Elaboration and characterization of composite coatings in NiFeCrBSi- WC, applied to drilling tools

Abstract

Low alloy steel is commonly used in the manufacture of drilling bits and this to ensure good toughness to these parts. Since drilling bits are exposed to harsh working conditions, they are often coated to reduce wear and corrosion. This work was carried out with the aim of examining the behavior of two types of nickel-based cermets (ie NiFeCrBSi-WC), using them as coatings, to further improve the surface properties of an ordinary X18 steel namely the electrochemical and anti-wear properties.The choice of the coating process was focused on the flame thermal projection process taking into consideration all parameters affecting the morphology and microstructure of deposits such as preheating temperature, roughness, gas flow rate, distance between the torch and the substrate and the speed of movement of the torch. The thicknesse of the coatings was of the order of 3 mm. The preliminary determination of the chemical composition of the used materials was made by X-ray fluorescence spectrometry. The characterization of the deposits was performed by means of electron microscopy, hardness, microhardness and nanoindentation measurements, as well as by X-ray diffraction. Electrochemical tests (dynamic polarization and EIS impedance spectrometry) were carried out in NaCl and Na2SO4 solutions. The microstructure of the first NiFeCrBSi-WC coating was marked by the presence of a nickel dendritic phase surrounded by the eutectic and a dispersion of chromium carbides. This microstructure additionally contains a porosity level of about 2%. The results show that the microstructure of the second coating NiFeCrBSi-WC is dendritic and contains a distribution of chromium carbides alongside with the tungsten carbides.

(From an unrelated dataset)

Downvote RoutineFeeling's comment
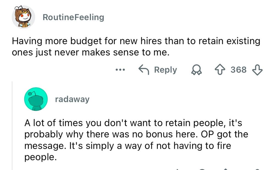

Two distinct types of Ni-γ dendrites have been observed. One is more enriched in nickel than the other. The microscopic analyzes have shown that tungsten carbides were subject to decarburization The hardness of the coatings depends on the nature of the phases present and the porosity in the indented areas. Microhardness measurements have revealed that the hardness of these coatings can reach a maximum value of around 3000 HV. Moreover, the EIS curves proved that the increase in ion concentration augments the charge transfer at the coating/electrolyte interface and accelerates corrosion. In the sulfuric solutions, the first coatings form a thin and compact passive film layer that makes the charge transfer permanently constant at high ion concentrations (35 g/l).